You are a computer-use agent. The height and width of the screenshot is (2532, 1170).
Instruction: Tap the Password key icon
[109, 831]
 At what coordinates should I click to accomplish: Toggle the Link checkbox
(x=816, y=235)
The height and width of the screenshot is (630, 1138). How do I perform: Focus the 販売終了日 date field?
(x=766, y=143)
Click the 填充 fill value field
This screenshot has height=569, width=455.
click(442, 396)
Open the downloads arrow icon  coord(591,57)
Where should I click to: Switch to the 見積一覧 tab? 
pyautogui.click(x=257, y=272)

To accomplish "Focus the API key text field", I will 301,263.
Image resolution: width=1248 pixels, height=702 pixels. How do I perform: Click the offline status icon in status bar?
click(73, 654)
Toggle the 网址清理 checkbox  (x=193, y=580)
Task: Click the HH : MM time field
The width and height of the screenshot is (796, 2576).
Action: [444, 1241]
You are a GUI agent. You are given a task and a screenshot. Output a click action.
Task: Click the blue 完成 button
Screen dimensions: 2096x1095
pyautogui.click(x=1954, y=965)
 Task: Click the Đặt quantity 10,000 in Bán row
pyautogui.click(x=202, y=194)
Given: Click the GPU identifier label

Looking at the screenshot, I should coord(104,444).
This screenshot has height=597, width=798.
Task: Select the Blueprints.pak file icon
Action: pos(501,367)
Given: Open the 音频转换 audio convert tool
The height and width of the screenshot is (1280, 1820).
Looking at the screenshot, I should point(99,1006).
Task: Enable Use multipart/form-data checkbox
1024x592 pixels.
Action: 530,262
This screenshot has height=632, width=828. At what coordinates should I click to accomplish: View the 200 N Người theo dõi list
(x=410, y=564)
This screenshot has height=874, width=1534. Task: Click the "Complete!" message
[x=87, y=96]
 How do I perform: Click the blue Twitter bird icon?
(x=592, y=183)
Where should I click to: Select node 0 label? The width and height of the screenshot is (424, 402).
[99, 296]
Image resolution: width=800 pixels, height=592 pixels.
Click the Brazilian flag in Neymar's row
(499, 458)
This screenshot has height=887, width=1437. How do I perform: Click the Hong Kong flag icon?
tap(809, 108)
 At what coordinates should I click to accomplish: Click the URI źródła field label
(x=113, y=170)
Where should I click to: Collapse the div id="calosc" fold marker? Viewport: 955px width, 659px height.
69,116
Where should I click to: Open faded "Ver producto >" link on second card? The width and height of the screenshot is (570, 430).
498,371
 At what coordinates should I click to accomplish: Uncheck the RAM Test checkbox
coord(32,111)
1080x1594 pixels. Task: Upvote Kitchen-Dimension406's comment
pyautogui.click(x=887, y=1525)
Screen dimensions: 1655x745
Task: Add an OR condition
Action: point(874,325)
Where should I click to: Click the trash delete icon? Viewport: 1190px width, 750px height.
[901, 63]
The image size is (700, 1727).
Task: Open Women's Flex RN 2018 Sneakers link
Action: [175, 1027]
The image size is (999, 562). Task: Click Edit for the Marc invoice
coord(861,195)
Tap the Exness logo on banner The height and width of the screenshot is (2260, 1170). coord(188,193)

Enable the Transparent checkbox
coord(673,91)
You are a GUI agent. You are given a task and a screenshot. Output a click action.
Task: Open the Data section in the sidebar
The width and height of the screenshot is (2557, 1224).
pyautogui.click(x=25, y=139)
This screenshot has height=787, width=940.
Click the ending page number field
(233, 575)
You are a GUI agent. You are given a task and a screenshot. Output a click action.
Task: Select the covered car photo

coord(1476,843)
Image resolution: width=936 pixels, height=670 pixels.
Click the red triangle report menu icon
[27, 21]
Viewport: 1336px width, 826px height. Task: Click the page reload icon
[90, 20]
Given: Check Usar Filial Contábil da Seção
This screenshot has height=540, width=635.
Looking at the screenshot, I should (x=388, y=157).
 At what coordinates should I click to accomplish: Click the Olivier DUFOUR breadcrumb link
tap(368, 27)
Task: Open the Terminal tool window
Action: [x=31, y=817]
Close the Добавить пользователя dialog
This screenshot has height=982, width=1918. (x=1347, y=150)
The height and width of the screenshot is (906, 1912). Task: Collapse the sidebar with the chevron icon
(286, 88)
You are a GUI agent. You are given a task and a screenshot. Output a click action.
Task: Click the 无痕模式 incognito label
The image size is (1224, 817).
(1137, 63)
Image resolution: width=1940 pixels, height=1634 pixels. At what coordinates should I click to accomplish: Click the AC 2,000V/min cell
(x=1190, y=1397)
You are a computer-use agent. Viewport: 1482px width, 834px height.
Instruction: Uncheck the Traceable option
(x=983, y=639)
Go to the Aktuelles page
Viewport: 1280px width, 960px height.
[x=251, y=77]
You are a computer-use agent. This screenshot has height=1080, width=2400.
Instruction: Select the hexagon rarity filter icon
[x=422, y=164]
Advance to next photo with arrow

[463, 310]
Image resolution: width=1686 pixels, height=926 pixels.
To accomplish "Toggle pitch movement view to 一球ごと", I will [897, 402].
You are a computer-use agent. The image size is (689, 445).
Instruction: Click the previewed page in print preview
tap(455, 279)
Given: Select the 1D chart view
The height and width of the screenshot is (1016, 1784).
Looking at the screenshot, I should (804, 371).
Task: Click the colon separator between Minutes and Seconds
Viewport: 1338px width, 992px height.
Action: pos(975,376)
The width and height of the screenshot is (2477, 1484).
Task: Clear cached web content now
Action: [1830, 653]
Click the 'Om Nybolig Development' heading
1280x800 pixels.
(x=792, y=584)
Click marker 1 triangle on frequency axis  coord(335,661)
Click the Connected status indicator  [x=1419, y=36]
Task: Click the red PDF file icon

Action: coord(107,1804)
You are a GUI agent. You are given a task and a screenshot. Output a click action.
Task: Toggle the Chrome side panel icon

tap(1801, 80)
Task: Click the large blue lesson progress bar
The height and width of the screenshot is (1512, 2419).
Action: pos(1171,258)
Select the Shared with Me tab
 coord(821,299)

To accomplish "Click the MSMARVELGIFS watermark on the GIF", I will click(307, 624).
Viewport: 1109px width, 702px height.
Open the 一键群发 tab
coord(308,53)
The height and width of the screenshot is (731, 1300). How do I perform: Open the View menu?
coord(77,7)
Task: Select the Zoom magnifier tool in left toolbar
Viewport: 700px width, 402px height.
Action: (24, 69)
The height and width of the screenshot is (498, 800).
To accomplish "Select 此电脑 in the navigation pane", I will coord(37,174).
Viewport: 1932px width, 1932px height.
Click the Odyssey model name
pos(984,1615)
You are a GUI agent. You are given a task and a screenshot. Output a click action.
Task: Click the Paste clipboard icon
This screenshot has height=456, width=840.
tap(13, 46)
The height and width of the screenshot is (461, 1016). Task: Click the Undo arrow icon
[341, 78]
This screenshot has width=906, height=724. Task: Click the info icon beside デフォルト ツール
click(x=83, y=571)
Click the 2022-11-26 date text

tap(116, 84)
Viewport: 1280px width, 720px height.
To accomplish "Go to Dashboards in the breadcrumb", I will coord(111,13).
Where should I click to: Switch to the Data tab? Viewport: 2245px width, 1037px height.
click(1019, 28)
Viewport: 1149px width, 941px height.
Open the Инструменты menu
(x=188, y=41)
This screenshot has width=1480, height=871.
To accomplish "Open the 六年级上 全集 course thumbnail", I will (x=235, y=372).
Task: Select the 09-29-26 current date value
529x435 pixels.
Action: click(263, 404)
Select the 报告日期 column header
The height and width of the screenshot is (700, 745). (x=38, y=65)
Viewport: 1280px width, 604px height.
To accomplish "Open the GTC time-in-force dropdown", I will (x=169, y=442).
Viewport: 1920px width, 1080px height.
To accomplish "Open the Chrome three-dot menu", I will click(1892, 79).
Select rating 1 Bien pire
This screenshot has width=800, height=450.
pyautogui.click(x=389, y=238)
──────
_INSTRUCTIONS TO FOLLOW_
Reproduce the entries from the line with "Where should I click to: Click" to the line with "coord(861,195)", swapping "trash delete icon" for "garbage can icon" and keeping everything else the same.

_COMPLETE OUTPUT_
Where should I click to: Click the garbage can icon? Viewport: 1190px width, 750px height.
[901, 63]
The image size is (700, 1727).
Task: Open Women's Flex RN 2018 Sneakers link
Action: [175, 1027]
The image size is (999, 562). Task: Click Edit for the Marc invoice
coord(861,195)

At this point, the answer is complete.